- _Goal_:
Would you set down the lines below word for word, from the line containing "The width and height of the screenshot is (800, 407)." through the line containing "(x=215, y=14)", both included, leaving out the pictures?

- _Data in this exercise_:
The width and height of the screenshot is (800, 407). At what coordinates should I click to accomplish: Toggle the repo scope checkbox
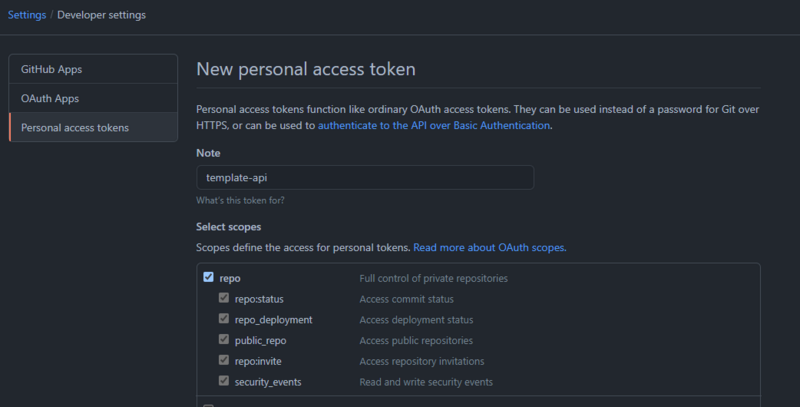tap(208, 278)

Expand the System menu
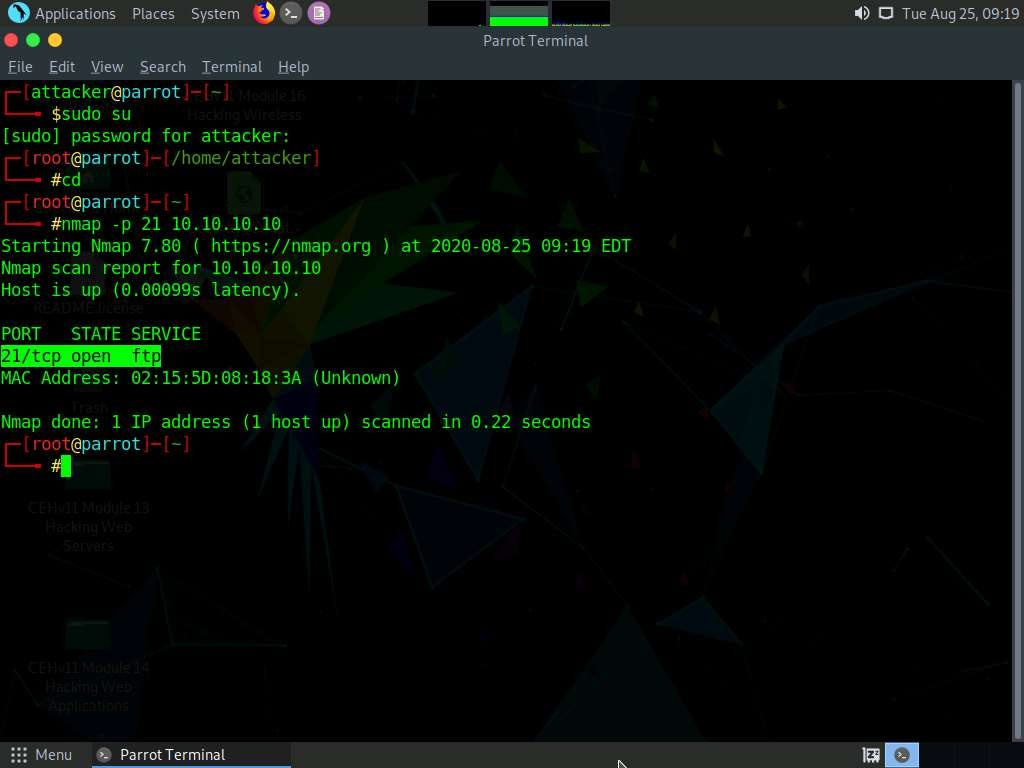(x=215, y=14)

---

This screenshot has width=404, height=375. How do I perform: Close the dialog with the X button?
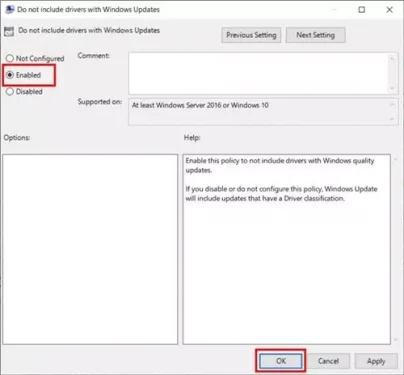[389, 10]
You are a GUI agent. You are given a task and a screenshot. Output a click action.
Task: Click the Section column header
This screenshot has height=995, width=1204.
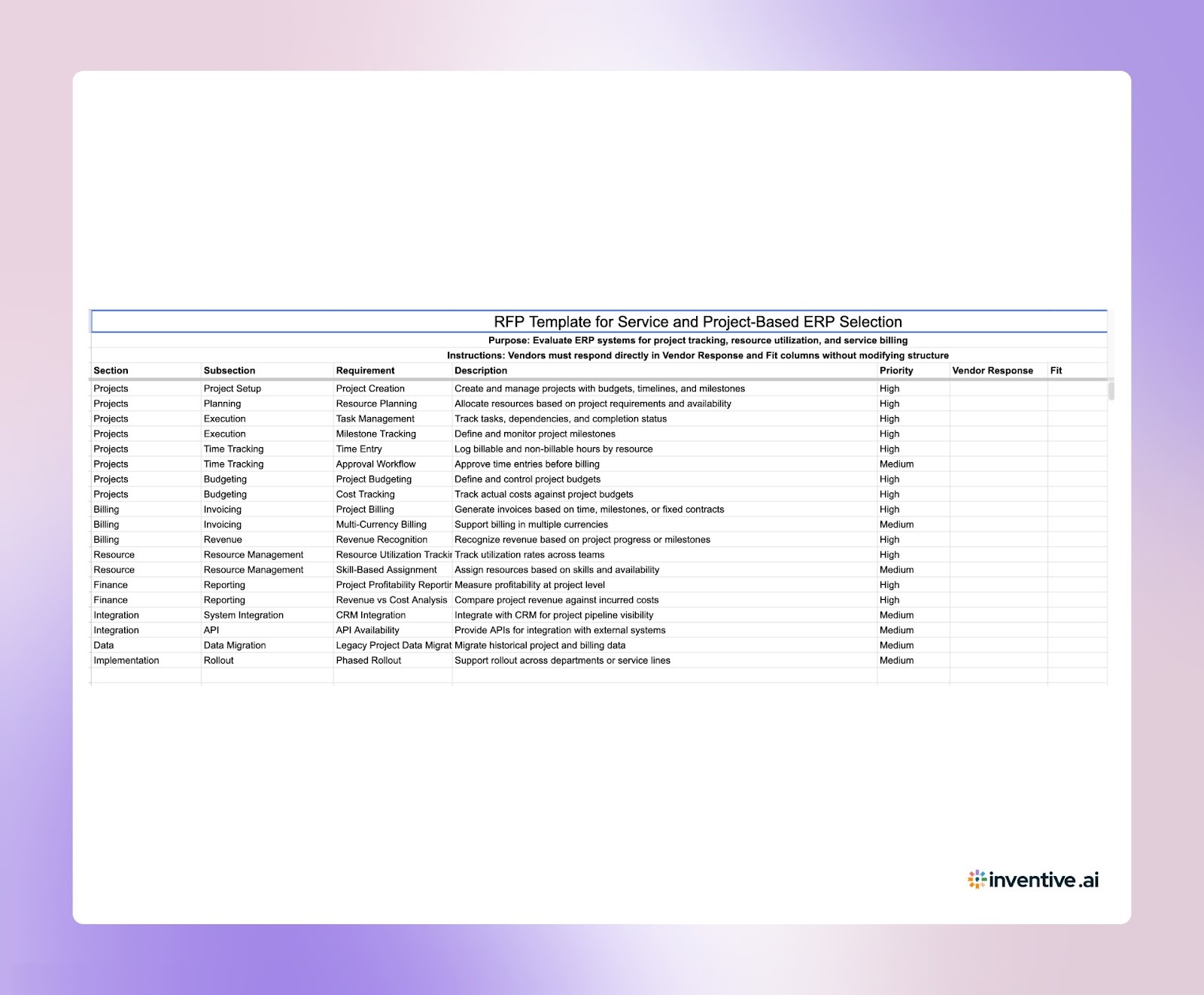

---

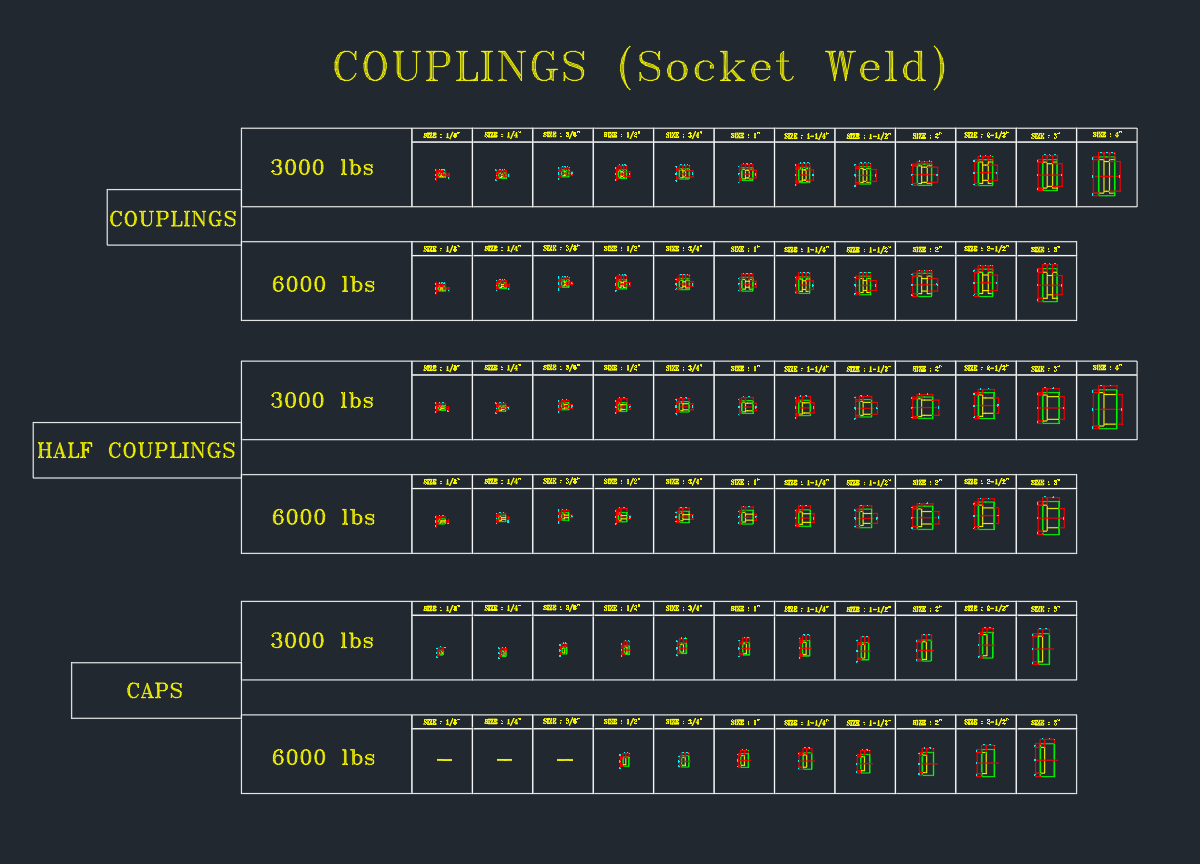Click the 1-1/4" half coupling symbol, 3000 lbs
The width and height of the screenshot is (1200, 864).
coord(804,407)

- _Solution to this task_:
The width and height of the screenshot is (800, 407). At what coordinates should I click to accomplish: Toggle the repo scope checkbox
tap(208, 278)

Expand the System menu
(x=215, y=14)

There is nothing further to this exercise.